Veio a sociedade “Confecções… Limitada”, com sede na R. Parcídio Summavielle n.º605, Silvares (S. Martinho), Fafe, pedir a sua declaração de insolvência, alegando, em síntese, ter actualmente como objecto social a fabricação de meias, peúgas e collants para homem, senhora e criança, incumbindo a gerência a J… , aduzindo que a empresa se encontra em estado de insuficiência económica, estando incapaz de cumprir com o pagamento quer dos compromissos já vencidos quer daqueles que se venham a vencer a curto prazo.
Termina requerendo a sua declaração de insolvência e que a administração da massa insolvente seja assegurada pela sua actual gerência, nos termos previstos no art.224.º do CIRE, com as condicionantes previstas no art. 226º do mesmo diploma.

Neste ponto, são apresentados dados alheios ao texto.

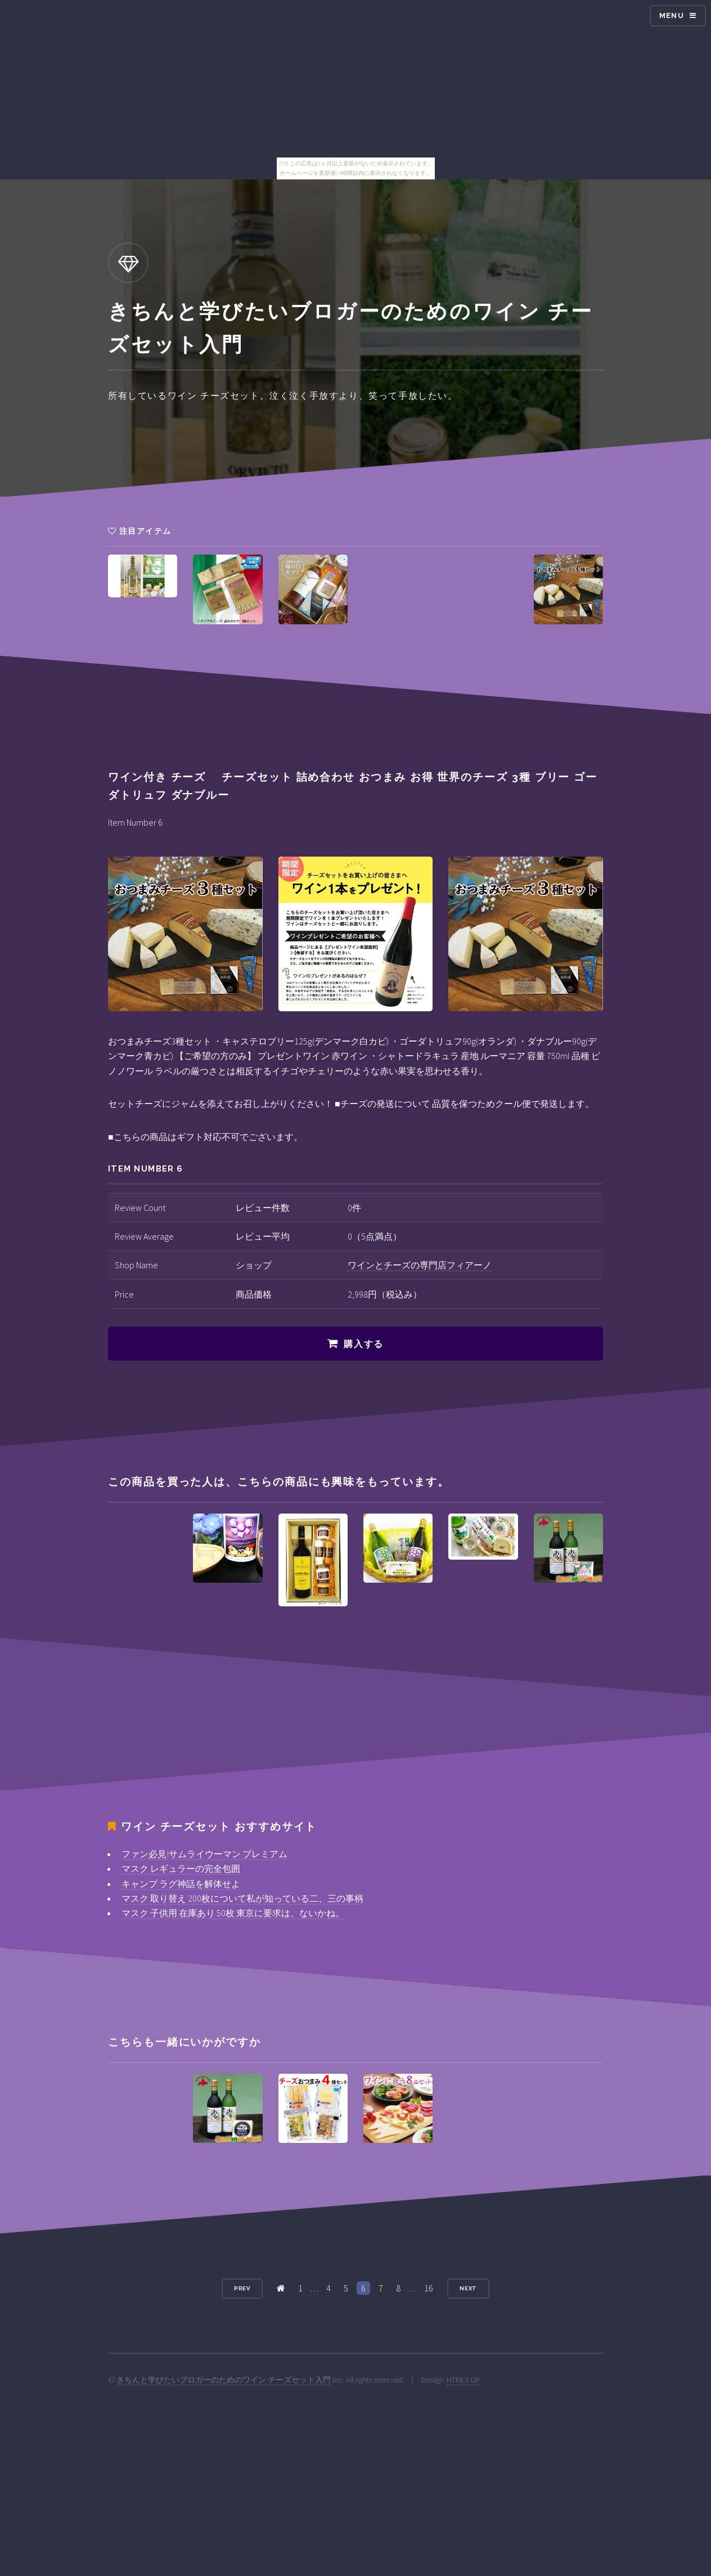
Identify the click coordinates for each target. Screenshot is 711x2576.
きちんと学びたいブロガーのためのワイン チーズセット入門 (223, 2380)
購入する (363, 1344)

Sugere a final quem deve ser nomeado Administrador de Insolvência nos presentes autos.
Veio a ser proferida decisão judicial, que, para além do mais, declarou a insolvência da sociedade “Confecções… Limitada”, com sede na R. Parcídio Summavielle n.º605, Silvares (S. Martinho), Fafe - artº 36º, al. b), do C.I.R.E.

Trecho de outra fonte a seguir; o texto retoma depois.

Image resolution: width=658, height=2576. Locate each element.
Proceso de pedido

E no que toca à nomeação do Administrador de Insolvência, o Exmo. Juiz nomeou como administrador da insolvência pessoa diversa daquela que havia sido sugerida pelo devedor, com a seguinte fundamentação: «Quanto à sugestão efectuada pela requerente apresentante no que se refere ao Sr. Administrador de Insolvência a nomear, efectivamente o art. 52.º do CIRE estabelece desde logo que a designação do administrador, tendo de recair em pessoa inscrita na lista oficial respectiva, deve, quanto possível, ter em conta as indicações que sejam feitas pelo próprio devedor ou pela comissão de credores, se existir (n.º2 do citado artigo).

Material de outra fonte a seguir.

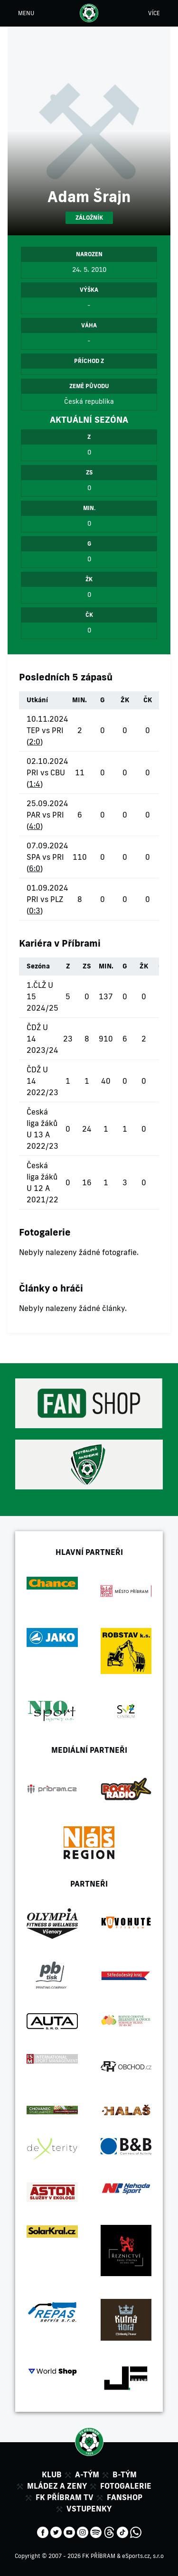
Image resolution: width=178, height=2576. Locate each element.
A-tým (87, 2474)
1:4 (34, 784)
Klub (52, 2474)
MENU (26, 13)
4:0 (34, 826)
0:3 (34, 910)
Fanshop (124, 2497)
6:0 (34, 868)
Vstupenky (89, 2508)
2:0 (34, 741)
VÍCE (154, 13)
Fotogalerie (125, 2486)
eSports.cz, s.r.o (143, 2555)
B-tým (124, 2474)
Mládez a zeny (57, 2486)
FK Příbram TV (65, 2497)
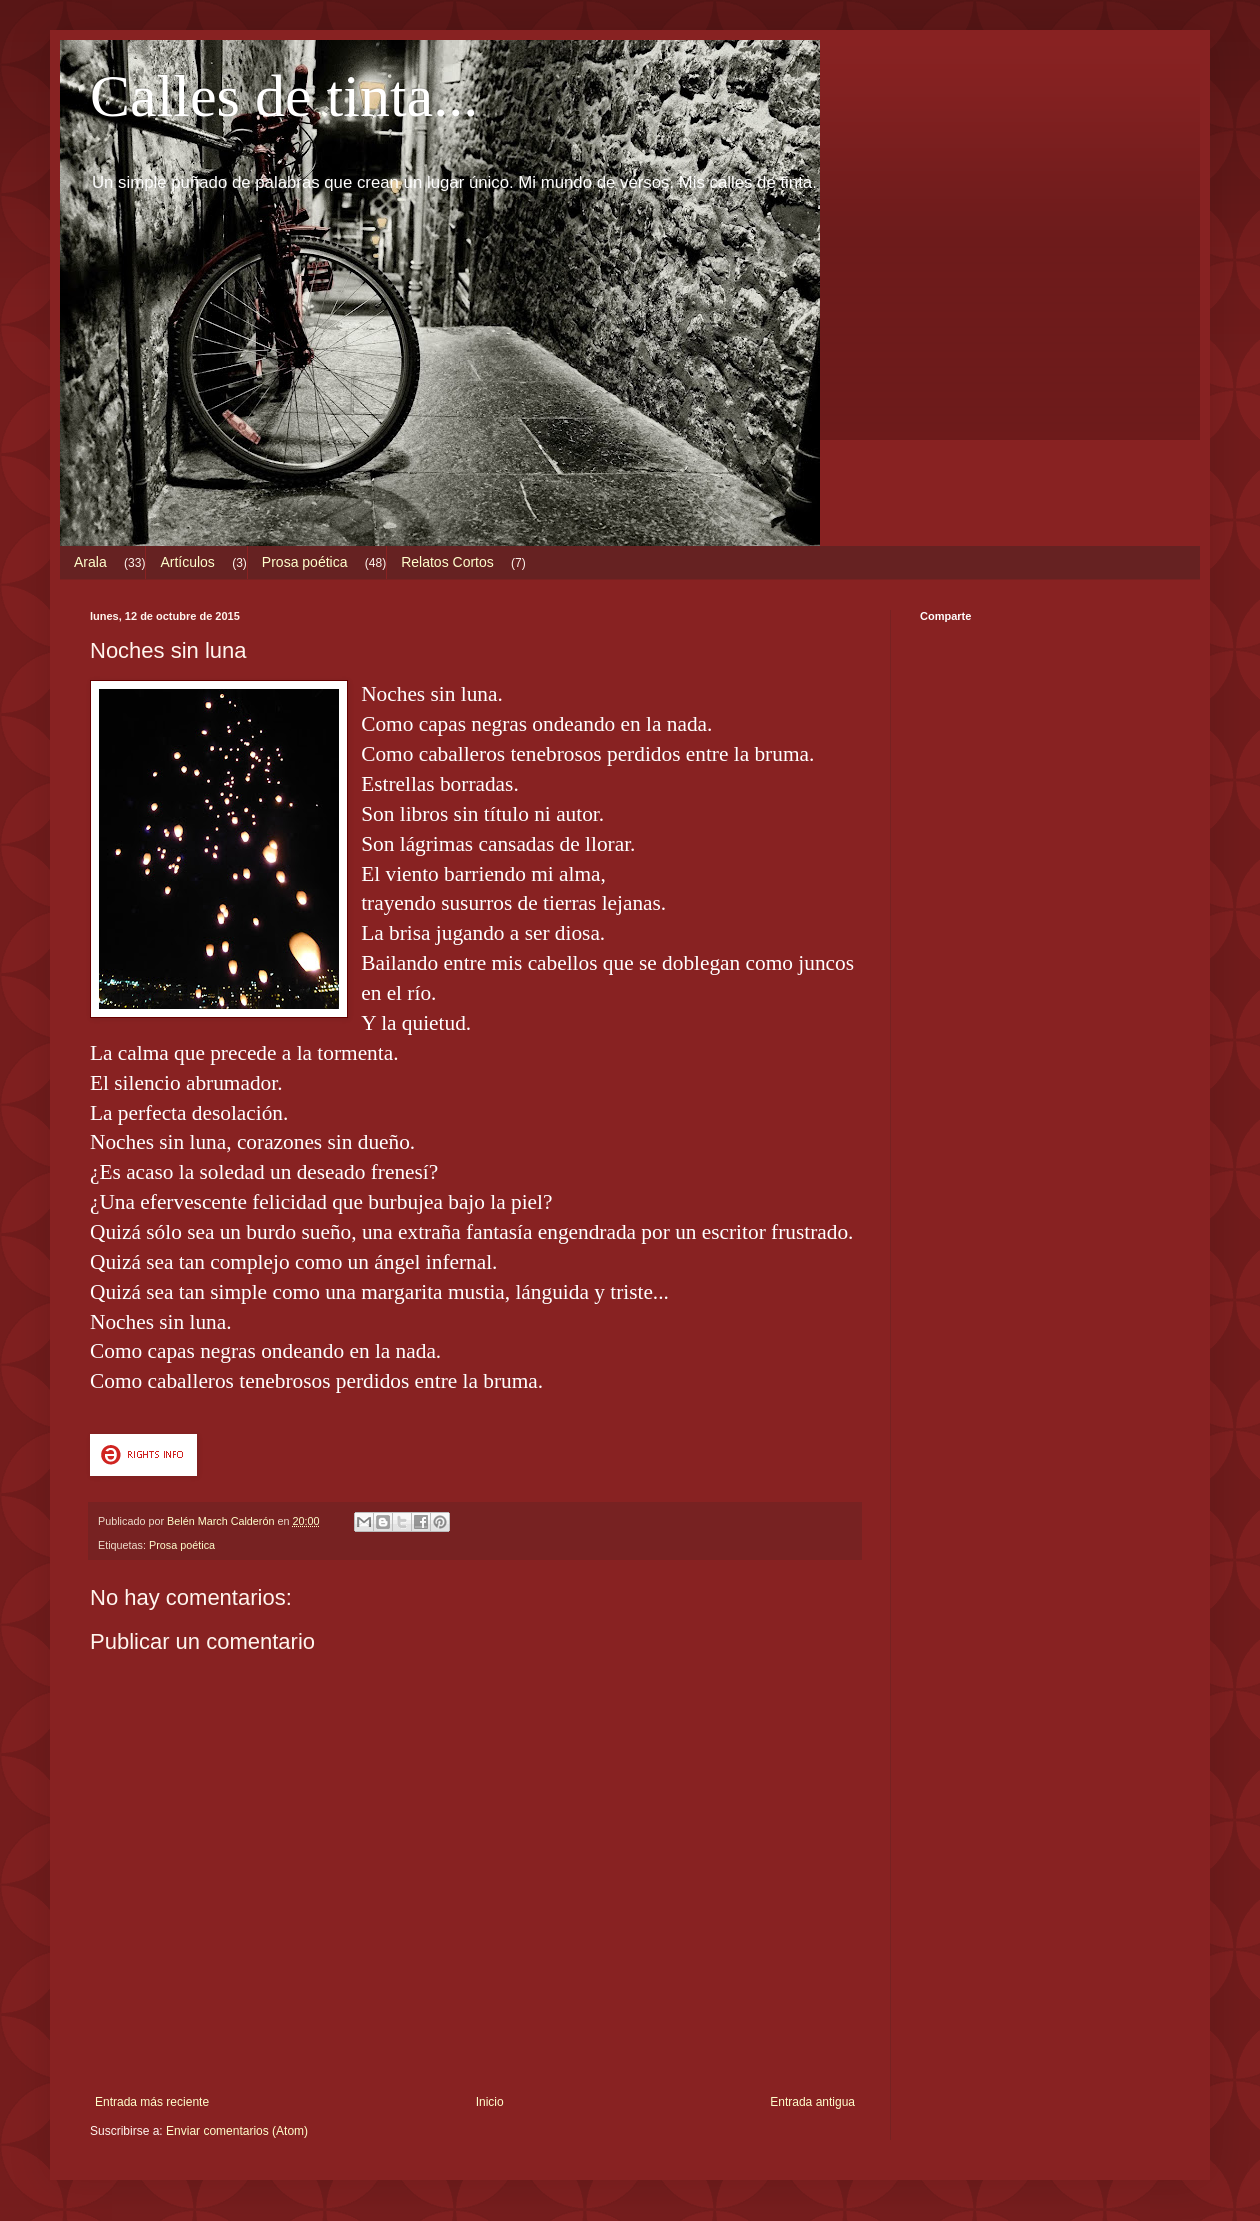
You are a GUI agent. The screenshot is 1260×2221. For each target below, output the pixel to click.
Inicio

Contudo, o Sr. AI indicado tem domicílio profissional no Porto, o que sempre se reflectirá num aumento de custos relativo às deslocações necessárias efectuar no desempenho de tal função e também na disponibilidade de tempo para o bom desempenho das presentes funções, cabendo ainda assegurar a rotatividade nas nomeações a efectuar, de forma também a reforçar a transparência necessária e inerente à nomeação, tanto mais que cabe ao Sr. AI apresentar o parecer sobre a qualificação da insolvência, e no presente caso, fiscalizar a administração da massa insolvente nos termos e para os efeitos previstos no art.226.º do CIRE.
Assim sendo, atento o exposto, não se atenderá à sugestão efectuada».
Nesta sequência, o tribunal a quo nomeou como «administrador da insolvência a Sra. Dra. J… , conhecida em Juízo, a qual fica, desde já, incumbida de fiscalizar a administração da massa insolvente pela devedora - (cfr. artºs. 36º, al. d), e 52º, nº 1, do C.I.R.E., e artº 28º, nº 6, da Lei nº 32/2004, de 22/07)».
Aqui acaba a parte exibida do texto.